WHAT IS REQUIRED: In the entries that follow, find the word "bottom" and report each line it is on.

STUDY MATERIAL:
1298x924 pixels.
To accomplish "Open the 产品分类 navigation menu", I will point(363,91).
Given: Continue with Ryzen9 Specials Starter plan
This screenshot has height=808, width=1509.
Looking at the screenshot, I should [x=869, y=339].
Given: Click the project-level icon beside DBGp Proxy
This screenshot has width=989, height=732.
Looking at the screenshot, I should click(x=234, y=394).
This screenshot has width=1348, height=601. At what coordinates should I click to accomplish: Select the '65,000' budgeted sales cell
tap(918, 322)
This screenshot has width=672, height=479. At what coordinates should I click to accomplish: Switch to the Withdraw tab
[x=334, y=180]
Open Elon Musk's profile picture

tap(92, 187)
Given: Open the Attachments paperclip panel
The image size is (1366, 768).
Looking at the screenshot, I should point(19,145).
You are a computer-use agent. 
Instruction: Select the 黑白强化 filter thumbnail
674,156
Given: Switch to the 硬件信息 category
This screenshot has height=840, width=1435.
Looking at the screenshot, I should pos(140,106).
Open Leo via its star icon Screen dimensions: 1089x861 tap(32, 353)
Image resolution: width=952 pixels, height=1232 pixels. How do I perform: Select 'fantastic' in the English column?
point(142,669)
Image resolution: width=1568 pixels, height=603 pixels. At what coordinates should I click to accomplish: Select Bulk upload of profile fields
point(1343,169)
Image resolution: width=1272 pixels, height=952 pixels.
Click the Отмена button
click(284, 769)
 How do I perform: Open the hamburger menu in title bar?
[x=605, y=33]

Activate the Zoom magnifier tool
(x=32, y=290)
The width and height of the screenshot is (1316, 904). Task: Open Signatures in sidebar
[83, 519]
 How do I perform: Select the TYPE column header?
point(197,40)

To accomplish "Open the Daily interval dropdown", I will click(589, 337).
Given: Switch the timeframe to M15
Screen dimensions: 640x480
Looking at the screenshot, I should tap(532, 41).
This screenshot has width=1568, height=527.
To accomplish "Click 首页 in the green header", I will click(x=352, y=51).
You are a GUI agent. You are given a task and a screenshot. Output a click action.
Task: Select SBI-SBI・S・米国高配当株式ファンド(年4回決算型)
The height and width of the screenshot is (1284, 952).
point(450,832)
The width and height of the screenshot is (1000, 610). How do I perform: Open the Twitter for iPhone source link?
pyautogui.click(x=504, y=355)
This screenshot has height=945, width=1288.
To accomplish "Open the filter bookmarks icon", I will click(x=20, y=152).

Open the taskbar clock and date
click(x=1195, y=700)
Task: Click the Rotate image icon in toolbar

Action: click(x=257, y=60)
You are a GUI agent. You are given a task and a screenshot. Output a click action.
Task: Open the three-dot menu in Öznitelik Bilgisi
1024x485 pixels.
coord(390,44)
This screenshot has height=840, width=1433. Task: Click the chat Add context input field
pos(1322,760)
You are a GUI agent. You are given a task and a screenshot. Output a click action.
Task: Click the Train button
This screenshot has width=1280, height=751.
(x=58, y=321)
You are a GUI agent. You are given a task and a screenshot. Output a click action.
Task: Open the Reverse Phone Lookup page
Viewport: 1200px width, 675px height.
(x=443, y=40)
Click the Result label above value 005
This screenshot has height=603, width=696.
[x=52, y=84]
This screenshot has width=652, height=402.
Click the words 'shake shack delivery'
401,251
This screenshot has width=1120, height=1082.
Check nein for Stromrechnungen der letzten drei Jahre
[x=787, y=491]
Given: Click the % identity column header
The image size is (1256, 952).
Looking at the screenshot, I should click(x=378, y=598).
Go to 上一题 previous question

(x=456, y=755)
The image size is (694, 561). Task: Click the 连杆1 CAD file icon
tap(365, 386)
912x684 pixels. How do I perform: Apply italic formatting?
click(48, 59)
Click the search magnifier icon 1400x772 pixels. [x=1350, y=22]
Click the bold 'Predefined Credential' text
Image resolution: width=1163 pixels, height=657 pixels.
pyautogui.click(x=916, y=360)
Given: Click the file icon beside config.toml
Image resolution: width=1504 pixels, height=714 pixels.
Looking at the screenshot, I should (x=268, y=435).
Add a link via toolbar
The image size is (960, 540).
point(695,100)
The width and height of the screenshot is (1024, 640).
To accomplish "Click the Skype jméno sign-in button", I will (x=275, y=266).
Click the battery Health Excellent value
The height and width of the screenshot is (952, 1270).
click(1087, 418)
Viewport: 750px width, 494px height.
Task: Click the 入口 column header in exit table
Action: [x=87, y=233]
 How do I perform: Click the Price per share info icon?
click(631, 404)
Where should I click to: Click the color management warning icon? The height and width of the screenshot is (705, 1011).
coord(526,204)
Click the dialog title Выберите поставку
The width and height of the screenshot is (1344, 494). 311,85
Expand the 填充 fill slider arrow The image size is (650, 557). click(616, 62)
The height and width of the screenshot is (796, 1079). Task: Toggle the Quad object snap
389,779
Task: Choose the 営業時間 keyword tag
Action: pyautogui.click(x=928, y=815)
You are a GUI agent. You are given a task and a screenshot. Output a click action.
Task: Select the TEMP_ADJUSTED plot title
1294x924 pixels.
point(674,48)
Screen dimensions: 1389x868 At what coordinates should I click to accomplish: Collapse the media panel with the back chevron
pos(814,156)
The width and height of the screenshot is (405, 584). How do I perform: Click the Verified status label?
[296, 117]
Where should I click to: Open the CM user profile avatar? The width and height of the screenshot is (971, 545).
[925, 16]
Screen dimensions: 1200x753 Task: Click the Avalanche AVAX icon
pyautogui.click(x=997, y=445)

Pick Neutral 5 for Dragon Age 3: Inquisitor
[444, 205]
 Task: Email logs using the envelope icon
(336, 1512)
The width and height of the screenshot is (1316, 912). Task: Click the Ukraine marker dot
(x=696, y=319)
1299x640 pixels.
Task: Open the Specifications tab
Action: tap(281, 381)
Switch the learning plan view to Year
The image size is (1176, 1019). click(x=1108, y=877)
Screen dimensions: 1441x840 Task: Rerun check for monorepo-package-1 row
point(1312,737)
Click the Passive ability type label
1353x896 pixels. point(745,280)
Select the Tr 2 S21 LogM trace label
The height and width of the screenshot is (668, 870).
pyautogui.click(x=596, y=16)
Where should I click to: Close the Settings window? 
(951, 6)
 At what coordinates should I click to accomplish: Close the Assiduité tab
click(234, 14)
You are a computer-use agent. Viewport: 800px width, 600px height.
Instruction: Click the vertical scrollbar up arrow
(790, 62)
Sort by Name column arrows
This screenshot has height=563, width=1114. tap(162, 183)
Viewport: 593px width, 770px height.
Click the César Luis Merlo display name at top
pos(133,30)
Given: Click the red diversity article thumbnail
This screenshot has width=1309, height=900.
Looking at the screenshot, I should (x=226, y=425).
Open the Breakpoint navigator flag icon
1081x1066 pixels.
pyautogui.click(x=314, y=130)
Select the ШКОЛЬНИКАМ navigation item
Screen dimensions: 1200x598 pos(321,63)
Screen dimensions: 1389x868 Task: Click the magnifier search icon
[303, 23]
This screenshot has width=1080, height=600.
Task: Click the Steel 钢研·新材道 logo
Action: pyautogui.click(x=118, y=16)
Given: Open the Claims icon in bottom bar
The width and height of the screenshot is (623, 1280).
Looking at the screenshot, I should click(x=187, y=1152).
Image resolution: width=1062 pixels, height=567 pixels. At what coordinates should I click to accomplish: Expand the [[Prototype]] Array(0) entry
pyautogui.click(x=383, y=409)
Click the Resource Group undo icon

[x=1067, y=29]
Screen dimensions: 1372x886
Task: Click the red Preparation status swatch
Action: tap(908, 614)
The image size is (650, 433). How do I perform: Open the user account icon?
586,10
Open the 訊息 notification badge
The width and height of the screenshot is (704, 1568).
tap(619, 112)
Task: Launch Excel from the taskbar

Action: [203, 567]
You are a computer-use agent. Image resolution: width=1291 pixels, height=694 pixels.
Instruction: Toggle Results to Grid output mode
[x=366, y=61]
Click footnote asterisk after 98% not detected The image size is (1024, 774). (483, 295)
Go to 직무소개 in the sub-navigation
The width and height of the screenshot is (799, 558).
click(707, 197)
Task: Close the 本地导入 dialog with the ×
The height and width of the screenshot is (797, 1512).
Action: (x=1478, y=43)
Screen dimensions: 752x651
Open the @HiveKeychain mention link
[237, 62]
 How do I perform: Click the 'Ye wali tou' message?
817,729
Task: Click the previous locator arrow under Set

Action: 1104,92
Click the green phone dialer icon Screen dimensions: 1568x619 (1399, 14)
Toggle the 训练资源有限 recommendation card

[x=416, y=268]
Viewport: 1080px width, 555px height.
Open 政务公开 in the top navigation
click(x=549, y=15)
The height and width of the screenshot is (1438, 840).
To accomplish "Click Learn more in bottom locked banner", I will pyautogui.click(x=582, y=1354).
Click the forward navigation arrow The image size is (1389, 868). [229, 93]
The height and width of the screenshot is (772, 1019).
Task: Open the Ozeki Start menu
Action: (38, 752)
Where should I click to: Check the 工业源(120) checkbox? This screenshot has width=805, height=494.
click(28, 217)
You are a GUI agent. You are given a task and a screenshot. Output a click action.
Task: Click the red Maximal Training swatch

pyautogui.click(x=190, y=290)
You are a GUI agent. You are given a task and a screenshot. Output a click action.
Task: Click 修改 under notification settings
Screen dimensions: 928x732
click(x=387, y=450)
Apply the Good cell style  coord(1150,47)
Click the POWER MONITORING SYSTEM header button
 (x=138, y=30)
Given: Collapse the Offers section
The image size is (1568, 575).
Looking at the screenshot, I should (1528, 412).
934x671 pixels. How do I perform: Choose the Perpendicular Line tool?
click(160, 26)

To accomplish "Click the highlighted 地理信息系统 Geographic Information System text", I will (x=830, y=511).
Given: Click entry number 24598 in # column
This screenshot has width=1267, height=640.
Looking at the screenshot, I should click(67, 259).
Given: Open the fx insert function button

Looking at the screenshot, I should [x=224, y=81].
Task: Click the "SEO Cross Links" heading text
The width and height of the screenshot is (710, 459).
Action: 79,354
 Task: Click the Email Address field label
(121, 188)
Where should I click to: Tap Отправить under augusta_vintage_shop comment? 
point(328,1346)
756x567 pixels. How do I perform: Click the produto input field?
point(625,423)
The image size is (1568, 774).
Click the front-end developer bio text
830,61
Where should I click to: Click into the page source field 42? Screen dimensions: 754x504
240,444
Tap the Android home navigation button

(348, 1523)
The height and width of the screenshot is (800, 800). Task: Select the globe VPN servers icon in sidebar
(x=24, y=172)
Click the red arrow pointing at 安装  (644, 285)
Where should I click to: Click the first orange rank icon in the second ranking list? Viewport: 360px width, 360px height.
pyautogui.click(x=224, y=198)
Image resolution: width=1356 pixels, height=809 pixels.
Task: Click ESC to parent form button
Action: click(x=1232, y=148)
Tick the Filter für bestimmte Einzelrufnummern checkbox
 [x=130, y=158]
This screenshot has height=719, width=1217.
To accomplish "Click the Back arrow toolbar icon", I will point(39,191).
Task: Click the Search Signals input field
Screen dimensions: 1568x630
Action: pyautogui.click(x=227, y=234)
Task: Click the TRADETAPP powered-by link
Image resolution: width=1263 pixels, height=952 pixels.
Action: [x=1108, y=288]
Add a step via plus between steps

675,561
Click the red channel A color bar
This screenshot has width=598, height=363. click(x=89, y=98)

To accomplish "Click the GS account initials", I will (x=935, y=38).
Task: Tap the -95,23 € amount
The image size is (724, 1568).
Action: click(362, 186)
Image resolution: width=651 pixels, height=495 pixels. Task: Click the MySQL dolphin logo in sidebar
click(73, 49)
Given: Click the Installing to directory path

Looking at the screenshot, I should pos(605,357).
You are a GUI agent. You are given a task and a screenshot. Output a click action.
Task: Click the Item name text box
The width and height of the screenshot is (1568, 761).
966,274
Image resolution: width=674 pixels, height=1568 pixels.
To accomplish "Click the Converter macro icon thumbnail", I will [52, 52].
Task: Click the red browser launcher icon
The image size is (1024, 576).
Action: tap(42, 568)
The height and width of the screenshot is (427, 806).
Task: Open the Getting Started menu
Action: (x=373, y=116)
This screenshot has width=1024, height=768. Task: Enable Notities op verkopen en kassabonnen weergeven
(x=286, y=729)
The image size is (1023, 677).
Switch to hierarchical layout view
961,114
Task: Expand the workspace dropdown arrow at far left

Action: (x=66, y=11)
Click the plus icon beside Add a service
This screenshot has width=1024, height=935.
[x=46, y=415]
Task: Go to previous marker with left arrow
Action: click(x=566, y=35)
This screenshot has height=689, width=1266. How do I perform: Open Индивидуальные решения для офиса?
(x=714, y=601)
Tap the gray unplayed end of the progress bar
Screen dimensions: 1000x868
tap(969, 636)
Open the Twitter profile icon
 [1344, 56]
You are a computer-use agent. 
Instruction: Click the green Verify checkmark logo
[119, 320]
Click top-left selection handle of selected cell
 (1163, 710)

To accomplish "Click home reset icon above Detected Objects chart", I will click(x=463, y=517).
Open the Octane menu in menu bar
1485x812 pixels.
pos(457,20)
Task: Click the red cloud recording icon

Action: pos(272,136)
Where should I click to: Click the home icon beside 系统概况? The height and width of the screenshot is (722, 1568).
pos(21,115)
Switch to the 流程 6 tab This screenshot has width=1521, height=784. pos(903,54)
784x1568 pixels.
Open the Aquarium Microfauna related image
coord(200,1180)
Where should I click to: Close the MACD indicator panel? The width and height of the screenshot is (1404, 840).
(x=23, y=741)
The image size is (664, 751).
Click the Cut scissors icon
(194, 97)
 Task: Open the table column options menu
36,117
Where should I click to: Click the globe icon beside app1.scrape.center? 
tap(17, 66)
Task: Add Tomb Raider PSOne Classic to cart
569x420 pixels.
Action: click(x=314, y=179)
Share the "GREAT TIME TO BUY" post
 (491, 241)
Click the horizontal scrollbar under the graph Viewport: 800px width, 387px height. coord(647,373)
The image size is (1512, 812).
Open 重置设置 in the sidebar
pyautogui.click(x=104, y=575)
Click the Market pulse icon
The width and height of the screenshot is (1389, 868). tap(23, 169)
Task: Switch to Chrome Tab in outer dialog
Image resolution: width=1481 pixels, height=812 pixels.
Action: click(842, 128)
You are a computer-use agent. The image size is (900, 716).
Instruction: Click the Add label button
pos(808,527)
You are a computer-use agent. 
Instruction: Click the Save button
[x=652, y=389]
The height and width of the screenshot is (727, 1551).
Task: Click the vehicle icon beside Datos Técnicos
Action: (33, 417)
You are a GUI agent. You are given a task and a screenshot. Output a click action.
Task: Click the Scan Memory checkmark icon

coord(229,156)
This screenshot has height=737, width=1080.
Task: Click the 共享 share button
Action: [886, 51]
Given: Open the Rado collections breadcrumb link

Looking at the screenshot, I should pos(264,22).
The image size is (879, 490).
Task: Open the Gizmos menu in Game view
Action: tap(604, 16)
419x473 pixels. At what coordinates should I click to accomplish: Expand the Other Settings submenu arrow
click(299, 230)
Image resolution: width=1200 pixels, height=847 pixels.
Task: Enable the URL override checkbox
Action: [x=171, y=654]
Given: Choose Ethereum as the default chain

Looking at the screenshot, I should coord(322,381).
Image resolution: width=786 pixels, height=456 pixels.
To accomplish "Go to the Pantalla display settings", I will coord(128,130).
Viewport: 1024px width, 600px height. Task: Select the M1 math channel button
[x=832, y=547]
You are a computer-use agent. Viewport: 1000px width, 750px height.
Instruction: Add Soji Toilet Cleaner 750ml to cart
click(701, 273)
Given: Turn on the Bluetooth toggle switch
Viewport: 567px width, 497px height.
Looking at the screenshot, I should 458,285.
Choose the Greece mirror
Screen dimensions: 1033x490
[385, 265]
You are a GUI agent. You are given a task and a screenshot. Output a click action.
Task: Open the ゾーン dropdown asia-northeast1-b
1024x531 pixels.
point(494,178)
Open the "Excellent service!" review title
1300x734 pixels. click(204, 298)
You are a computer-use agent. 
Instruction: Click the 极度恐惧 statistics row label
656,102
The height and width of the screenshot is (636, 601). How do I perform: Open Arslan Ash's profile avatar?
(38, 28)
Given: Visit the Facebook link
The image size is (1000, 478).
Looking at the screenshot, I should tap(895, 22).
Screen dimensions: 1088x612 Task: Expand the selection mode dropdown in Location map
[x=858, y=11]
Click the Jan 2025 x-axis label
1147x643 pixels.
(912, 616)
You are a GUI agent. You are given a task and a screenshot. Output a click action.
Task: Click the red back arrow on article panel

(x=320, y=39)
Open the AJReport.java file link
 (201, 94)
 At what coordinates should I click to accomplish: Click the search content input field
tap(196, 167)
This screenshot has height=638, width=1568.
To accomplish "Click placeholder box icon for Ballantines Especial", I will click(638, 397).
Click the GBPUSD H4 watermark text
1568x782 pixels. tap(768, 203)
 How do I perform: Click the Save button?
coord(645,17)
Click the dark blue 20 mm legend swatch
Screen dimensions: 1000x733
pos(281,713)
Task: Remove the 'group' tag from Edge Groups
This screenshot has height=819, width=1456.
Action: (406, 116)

RESULT OF THE TASK:
Given: Open the Claims icon in bottom bar
To accomplish "Click Learn more in bottom locked banner", I will pyautogui.click(x=582, y=1354).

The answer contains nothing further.